What is required.
All lines at and after the one containing "Select rider Pedro ACOSTA", up to the end of the listing below, are to be printed exactly, with the pictures omitted.

** Material provided follows **

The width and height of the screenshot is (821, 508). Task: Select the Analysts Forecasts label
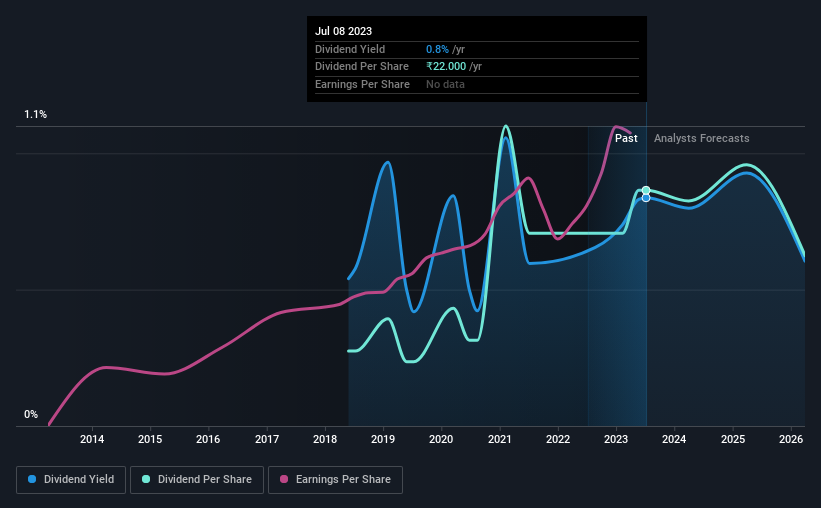(702, 138)
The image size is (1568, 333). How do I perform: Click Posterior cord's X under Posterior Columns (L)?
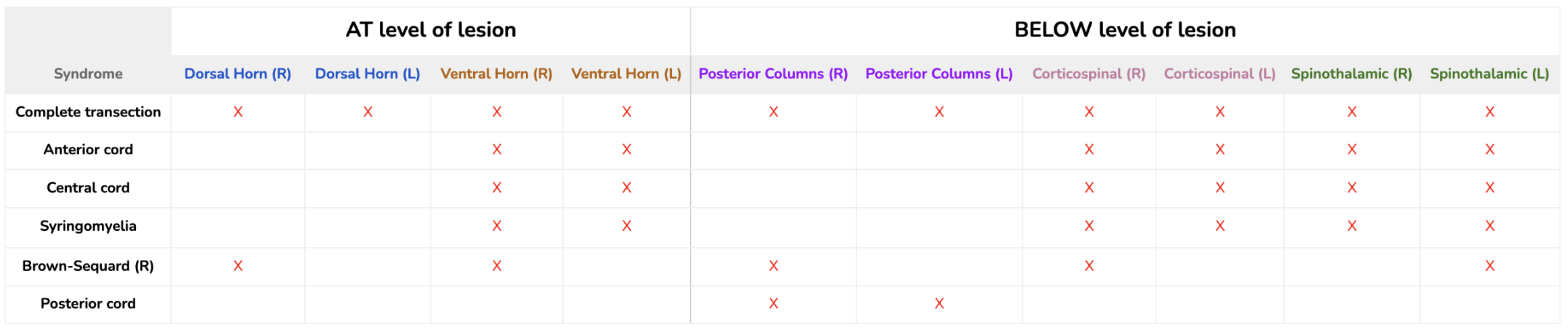point(939,304)
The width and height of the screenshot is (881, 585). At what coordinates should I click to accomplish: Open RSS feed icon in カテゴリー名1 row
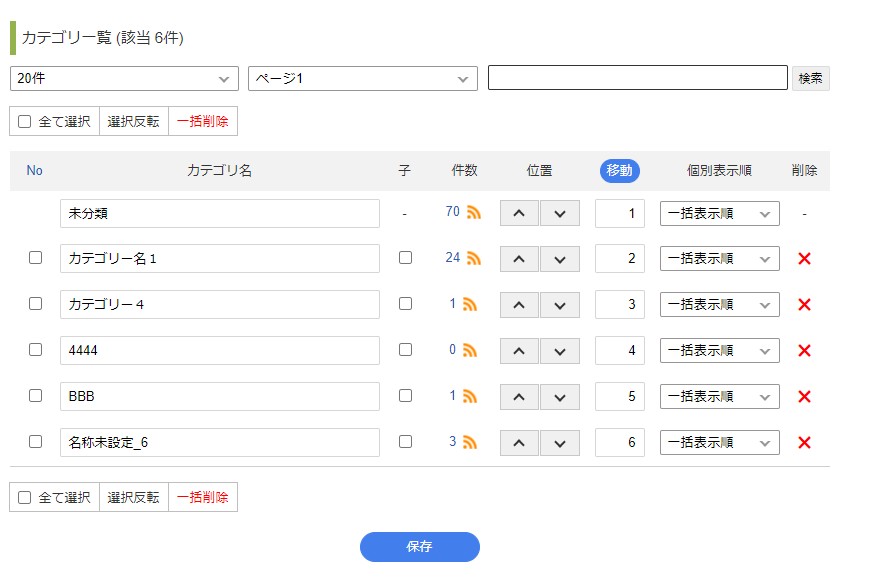(x=472, y=258)
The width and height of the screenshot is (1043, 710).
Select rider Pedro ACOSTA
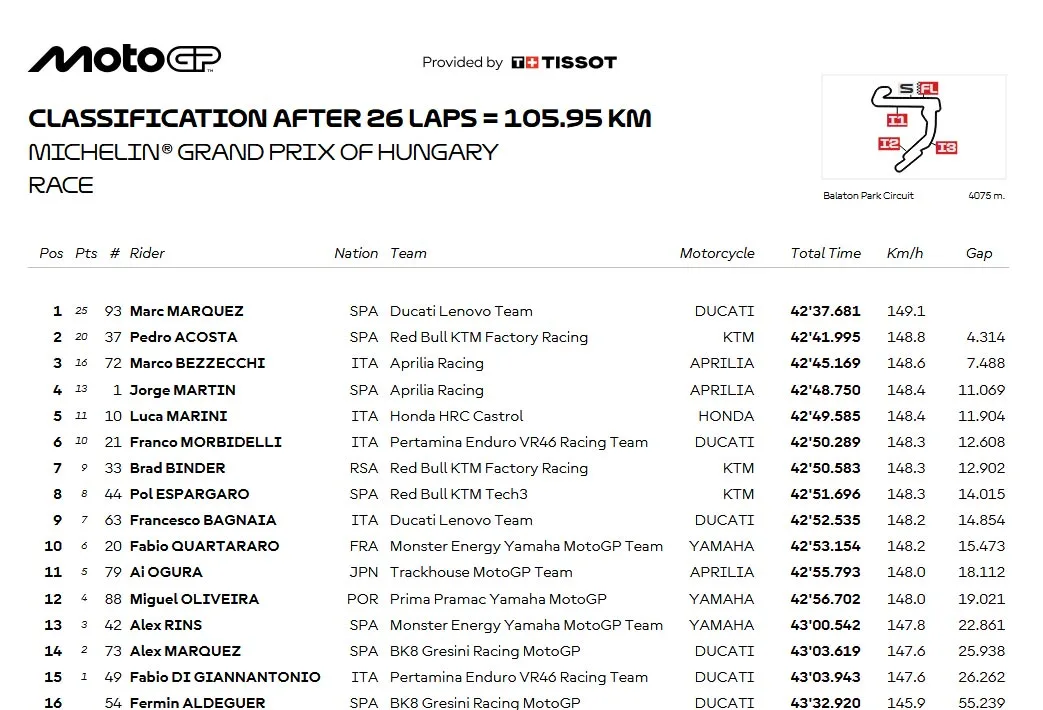[184, 337]
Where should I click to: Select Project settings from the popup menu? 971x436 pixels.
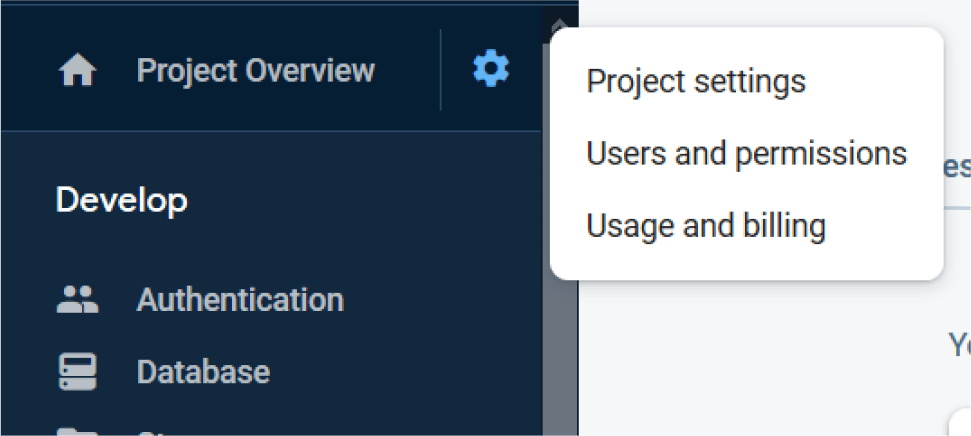696,81
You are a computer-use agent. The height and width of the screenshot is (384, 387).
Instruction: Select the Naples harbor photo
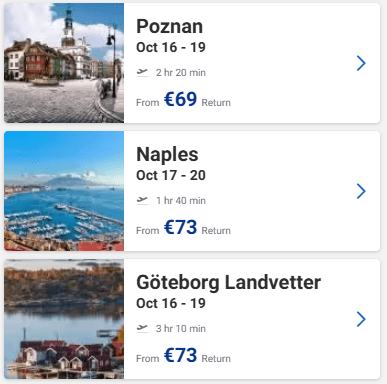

** End of Material provided **

Solution for this exercise.
Select rider Pedro ACOSTA
[184, 337]
Where should I click to: Select Project settings from the popup menu? 971x436 pixels.
696,81
You are a computer-use agent. The height and width of the screenshot is (384, 387).
Instruction: Select the Naples harbor photo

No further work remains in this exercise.